Items listed in a dataset:
<<<<
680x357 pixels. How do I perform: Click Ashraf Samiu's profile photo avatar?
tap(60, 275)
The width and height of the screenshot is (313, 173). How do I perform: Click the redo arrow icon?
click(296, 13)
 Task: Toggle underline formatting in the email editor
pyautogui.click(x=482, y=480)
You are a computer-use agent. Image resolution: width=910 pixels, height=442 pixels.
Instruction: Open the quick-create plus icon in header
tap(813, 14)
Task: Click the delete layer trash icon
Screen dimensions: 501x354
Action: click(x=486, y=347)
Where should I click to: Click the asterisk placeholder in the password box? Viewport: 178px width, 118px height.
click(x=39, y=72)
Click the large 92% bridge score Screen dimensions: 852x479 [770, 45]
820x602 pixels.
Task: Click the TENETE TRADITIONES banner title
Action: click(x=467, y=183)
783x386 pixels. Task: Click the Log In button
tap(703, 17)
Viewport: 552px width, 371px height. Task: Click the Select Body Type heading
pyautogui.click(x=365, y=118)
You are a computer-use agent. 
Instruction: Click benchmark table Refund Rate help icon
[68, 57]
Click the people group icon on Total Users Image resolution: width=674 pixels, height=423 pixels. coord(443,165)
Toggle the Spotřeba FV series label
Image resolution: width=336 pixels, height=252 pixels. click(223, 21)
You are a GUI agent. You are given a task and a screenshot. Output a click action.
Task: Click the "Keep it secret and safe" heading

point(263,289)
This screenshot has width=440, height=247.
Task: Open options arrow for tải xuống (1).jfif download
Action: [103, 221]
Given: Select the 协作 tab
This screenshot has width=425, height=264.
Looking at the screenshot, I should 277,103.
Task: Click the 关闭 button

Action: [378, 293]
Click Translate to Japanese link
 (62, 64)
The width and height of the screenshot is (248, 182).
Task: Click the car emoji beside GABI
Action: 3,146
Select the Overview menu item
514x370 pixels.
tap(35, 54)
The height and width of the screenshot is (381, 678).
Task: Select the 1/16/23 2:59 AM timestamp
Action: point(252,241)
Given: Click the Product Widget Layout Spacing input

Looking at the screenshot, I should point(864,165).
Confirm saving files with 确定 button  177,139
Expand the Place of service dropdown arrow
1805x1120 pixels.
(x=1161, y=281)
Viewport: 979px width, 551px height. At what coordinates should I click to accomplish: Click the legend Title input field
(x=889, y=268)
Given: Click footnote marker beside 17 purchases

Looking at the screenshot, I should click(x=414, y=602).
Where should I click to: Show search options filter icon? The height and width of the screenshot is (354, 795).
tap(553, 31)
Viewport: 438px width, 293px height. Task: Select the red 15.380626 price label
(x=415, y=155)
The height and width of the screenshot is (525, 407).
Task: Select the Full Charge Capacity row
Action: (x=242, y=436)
>>>>
*Task instructions:* The lines from the one holding "Confirm saving files" to the last line of the entries, both included: retype them exactly and give nothing else.

*Written solution:*
Confirm saving files with 确定 button  177,139
Expand the Place of service dropdown arrow
1805x1120 pixels.
(x=1161, y=281)
Viewport: 979px width, 551px height. At what coordinates should I click to accomplish: Click the legend Title input field
(x=889, y=268)
Given: Click footnote marker beside 17 purchases

Looking at the screenshot, I should click(x=414, y=602).
Where should I click to: Show search options filter icon? The height and width of the screenshot is (354, 795).
tap(553, 31)
Viewport: 438px width, 293px height. Task: Select the red 15.380626 price label
(x=415, y=155)
The height and width of the screenshot is (525, 407).
Task: Select the Full Charge Capacity row
Action: (x=242, y=436)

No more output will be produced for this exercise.